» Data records
## START
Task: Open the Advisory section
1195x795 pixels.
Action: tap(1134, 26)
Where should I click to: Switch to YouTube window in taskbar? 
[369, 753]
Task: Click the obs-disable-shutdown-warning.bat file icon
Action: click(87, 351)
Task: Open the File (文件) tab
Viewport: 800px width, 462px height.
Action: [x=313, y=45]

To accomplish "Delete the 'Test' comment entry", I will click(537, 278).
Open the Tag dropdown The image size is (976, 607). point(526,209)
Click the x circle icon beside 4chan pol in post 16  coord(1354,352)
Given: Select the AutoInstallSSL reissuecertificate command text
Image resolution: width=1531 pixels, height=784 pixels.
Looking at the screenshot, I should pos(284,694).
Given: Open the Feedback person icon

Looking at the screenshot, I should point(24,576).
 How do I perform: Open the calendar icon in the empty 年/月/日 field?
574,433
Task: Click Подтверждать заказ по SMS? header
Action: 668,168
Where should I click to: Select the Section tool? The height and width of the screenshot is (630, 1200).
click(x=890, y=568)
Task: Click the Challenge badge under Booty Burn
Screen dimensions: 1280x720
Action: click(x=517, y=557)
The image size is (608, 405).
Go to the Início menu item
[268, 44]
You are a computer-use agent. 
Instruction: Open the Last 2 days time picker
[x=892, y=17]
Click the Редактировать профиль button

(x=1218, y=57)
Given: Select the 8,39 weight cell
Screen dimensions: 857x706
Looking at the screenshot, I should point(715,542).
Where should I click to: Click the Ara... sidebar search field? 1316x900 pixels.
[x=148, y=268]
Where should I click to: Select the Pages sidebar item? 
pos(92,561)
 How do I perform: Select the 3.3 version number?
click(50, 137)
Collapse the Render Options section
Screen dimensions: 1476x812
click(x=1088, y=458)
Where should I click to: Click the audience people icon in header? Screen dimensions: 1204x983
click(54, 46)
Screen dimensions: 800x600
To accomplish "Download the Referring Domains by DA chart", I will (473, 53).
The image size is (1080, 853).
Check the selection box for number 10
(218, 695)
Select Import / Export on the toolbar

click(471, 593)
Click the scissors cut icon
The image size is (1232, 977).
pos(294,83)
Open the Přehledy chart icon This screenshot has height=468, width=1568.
## END
» Exercise goal
Repeat the whole listing above word for word, keeping every line in its original order.

» Exercise solution
Task: Open the Advisory section
1195x795 pixels.
Action: tap(1134, 26)
Where should I click to: Switch to YouTube window in taskbar? 
[369, 753]
Task: Click the obs-disable-shutdown-warning.bat file icon
Action: click(87, 351)
Task: Open the File (文件) tab
Viewport: 800px width, 462px height.
Action: [x=313, y=45]

To accomplish "Delete the 'Test' comment entry", I will click(537, 278).
Open the Tag dropdown The image size is (976, 607). point(526,209)
Click the x circle icon beside 4chan pol in post 16  coord(1354,352)
Given: Select the AutoInstallSSL reissuecertificate command text
Image resolution: width=1531 pixels, height=784 pixels.
Looking at the screenshot, I should pos(284,694).
Given: Open the Feedback person icon

Looking at the screenshot, I should point(24,576).
 How do I perform: Open the calendar icon in the empty 年/月/日 field?
574,433
Task: Click Подтверждать заказ по SMS? header
Action: 668,168
Where should I click to: Select the Section tool? The height and width of the screenshot is (630, 1200).
click(x=890, y=568)
Task: Click the Challenge badge under Booty Burn
Screen dimensions: 1280x720
Action: click(x=517, y=557)
The image size is (608, 405).
Go to the Início menu item
[268, 44]
You are a computer-use agent. 
Instruction: Open the Last 2 days time picker
[x=892, y=17]
Click the Редактировать профиль button

(x=1218, y=57)
Given: Select the 8,39 weight cell
Screen dimensions: 857x706
Looking at the screenshot, I should point(715,542).
Where should I click to: Click the Ara... sidebar search field? 1316x900 pixels.
[x=148, y=268]
Where should I click to: Select the Pages sidebar item? 
pos(92,561)
 How do I perform: Select the 3.3 version number?
click(50, 137)
Collapse the Render Options section
Screen dimensions: 1476x812
click(x=1088, y=458)
Where should I click to: Click the audience people icon in header? Screen dimensions: 1204x983
click(54, 46)
Screen dimensions: 800x600
To accomplish "Download the Referring Domains by DA chart", I will (473, 53).
The image size is (1080, 853).
Check the selection box for number 10
(218, 695)
Select Import / Export on the toolbar

click(471, 593)
Click the scissors cut icon
The image size is (1232, 977).
pos(294,83)
Open the Přehledy chart icon This screenshot has height=468, width=1568.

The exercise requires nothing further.